- By looking at a DB schema how do you know how well indexed the DB is?
- How do you know how many rows are in it?
- How do you know about it performance
I have always been of the opinion that you
- Normalise first, create a beautiful piece of art that is a nicely and appropriately normailised database.
- Add indexes.
- Write your sored procs.
- Check the performance on test data.
- Denormalise if nessecary, however if there were issues I would go over everything with a fine tooth comb first to ensure keys, indexes, constraints, triggers are all in place where appropriate, working as intended and not adding unessecary overhead. Then I would start denormalising.

▸ Data extract:
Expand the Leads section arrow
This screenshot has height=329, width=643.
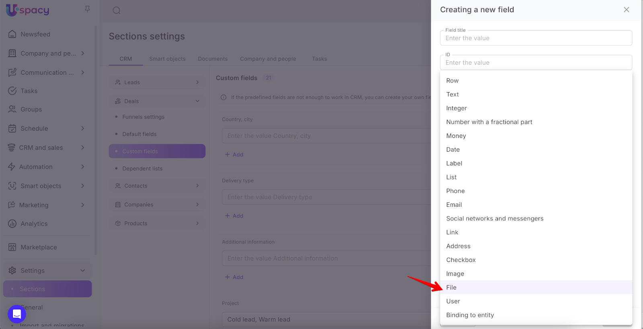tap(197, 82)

* * *

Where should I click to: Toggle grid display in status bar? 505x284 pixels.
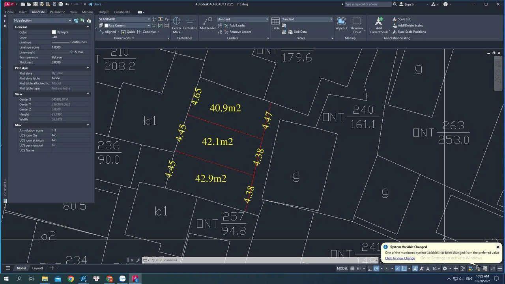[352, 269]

▸ Direction A:
Transcribe the passage on database normalization between "- How do you know about" and "would start denormalising.", inclusive.
▸ Direction B:
Go on with the passage on database normalization from where it stops.

▸ Reply A:
- How do you know about it performance
I have always been of the opinion that you
- Normalise first, create a beautiful piece of art that is a nicely and appropriately normailised database.
- Add indexes.
- Write your sored procs.
- Check the performance on test data.
- Denormalise if nessecary, however if there were issues I would go over everything with a fine tooth comb first to ensure keys, indexes, constraints, triggers are all in place where appropriate, working as intended and not adding unessecary overhead. Then I would start denormalising.

▸ Reply B:
Yes i am a fan of stored procs, especially for anything that actaully is DB intensive. As Gumble also points out (frequently) it adheres to a basic concept we use daily, encapsulation. Normal Objects and Layers/Tiers cant see into the next object/layer/tier, why should this be broken at the data access layer. Using SP's also (IMO) aids in security and data control (well it can, anyone can butcher code) ;). The OO coders should not have to know the underlying data structure, they know what they want, they just need a means to get it. The Dba may be adding a whole bunch of stuff that the OO boys dont need to about, inactive flags, triggers, loggin, other extra columns, how the data is retireved etc etc... also this mean performance is left in the DB world and can be easily tested with out any manged code interfering.
One thing i do prefer is isolation of tests, i dont want to not be able to test individual units. A stored proc is a unit, a BusObj --> Repository --> DA--> db --> DA --> Repository --> BusObj is not a very succinct unit. If i want to test that vertical i still can however i want to be able to break it down too.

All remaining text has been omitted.